Tuve que intervenir y sujetándole por la cintura, acomodé sus movimientos a mis penetraciones. No quería que se desperdiciara esa primera vez por la descoordinación de nuestros cuerpos. Ella no entendió este parón, por lo que me exigió que siguiera recibiendo un azote como respuesta.

― Tranquila.

Volví a recomenzar mis penetraciones, sintiendo como toda mi extensión recorría su ano:

―   Muévete solo cuando te lo ordene.

Comprendió que es lo que quería cuando mi mano cayó por segunda vez sobre sus nalgas:

―  ¡Ahora!

Era una buena aprendiz, sus caderas se acomodaron al ritmo, siguiéndole marcado por mis manos sobre su trasero.       Estábamos en perfecta armonía, empujando al recibir los azotes, recibiendo mi extensión a continuación. Poco a poco fuimos incrementando la cadencia, hasta que nuestro galope se convirtió en una carrera sin freno. María, que no dejaba de introducir sus dedos en ella, cambió el objetivo de su boca, empezando a jugar con mis testículos cada vez que estos se acercaban a su lengua.

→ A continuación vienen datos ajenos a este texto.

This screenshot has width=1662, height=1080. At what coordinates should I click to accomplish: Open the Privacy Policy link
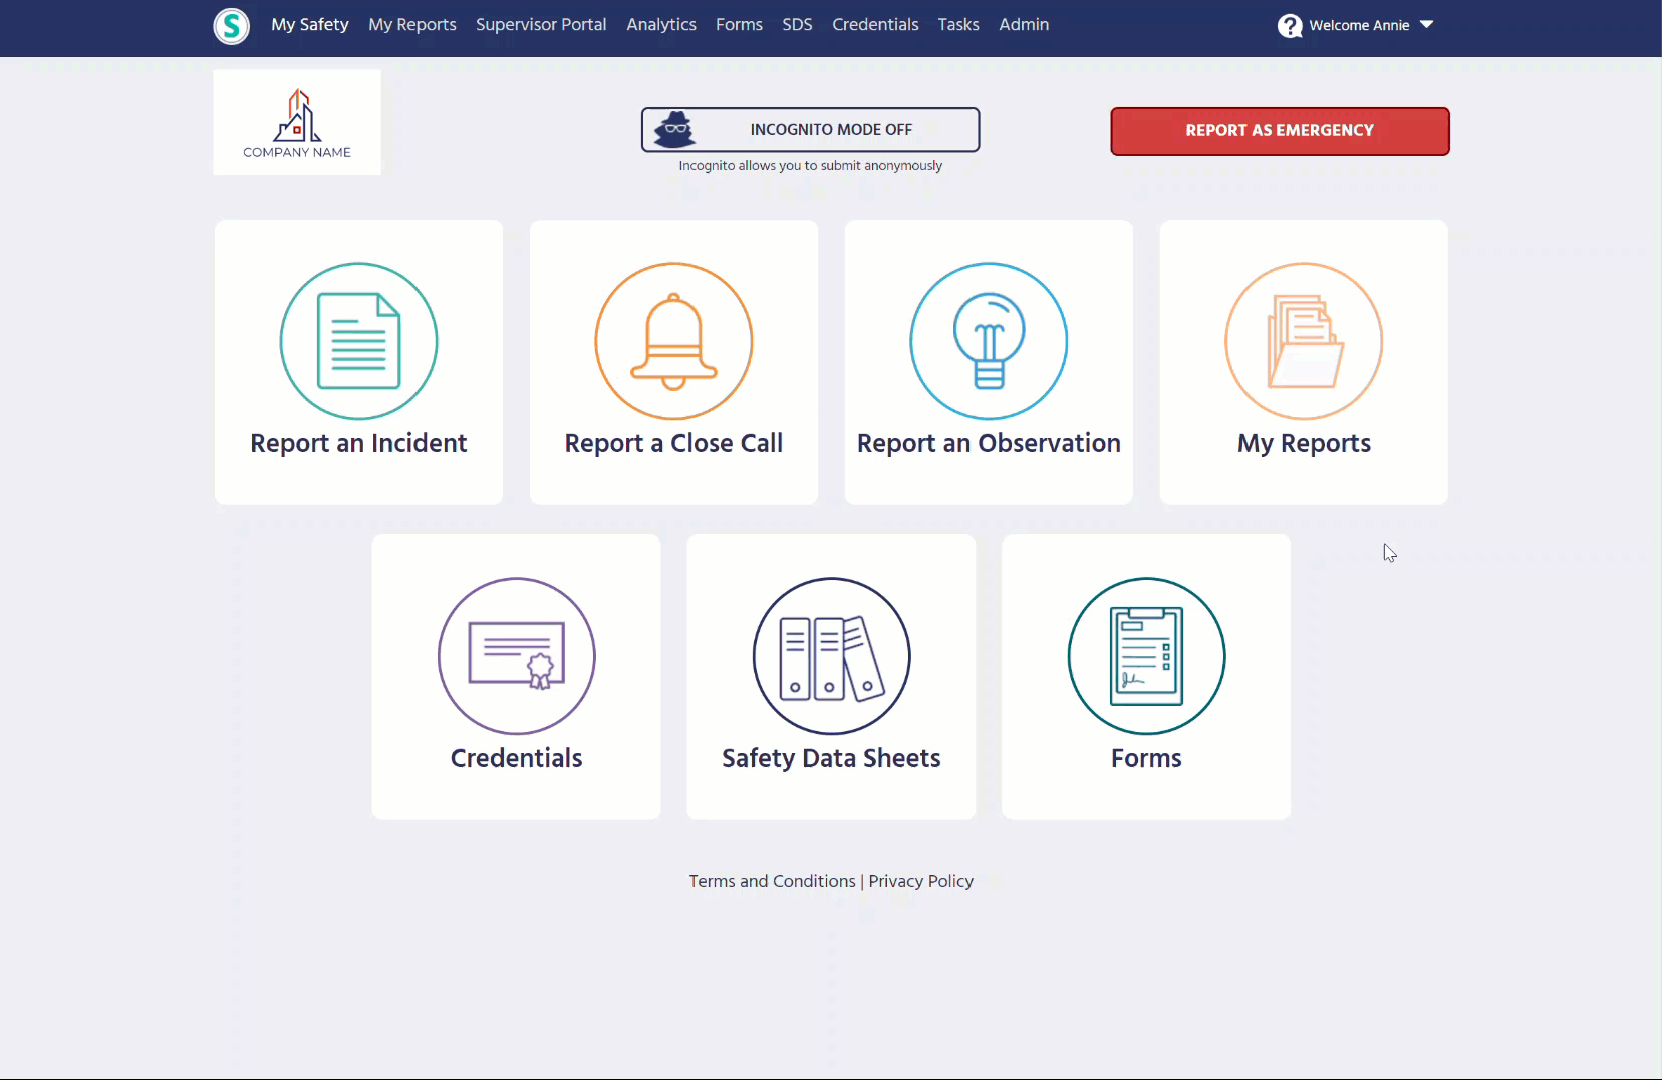point(920,881)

Patricia, apoyó su cabeza contra la alfombra, cuando desde su interior como si fuera una llamarada su cuerpo se empezó a convulsionar de placer, y derramándose en un torrente de líquido que recorrió sus muslos, cayó agotada sobre el suelo, mientras ya encima de ella, proseguí introduciendo mi pene en sus entrañas, excitado por sus gemidos. María me besó dejándome que mi lengua se introdujera en su boca, acelerando mi excitación.

Era el dueño.

Tenía a mis dos mujeres donde yo quería, y tras unos breves pero intensos momentos, exploté dentro de la rubia, mientras besaba con pasión a mi criada. Tas lo cual, caí agotado pero satisfecho.

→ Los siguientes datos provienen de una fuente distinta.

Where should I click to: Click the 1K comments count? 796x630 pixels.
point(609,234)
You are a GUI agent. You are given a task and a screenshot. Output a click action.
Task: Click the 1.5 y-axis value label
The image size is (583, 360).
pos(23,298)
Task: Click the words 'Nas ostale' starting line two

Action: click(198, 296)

Escoltado por dos bellezas. Una a cada lado, rubia y morena, diferentes pero ambas mías.

En cuanto me hube recuperado un poco, me puse en pie exigiendo mi comida. Las muchachas me dijeron si no me había saciado suficiente, y cabreado les aclaré:

― Esto fue un aperitivo―  en sus caras su felicidad era patente―   el banquete será esta noche en la cama, pero ahora quiero cenar―  y viendo que se sentaban en la mesa, agregué mientras cortaba el filete: ―  ¡El servicio come en la cocina!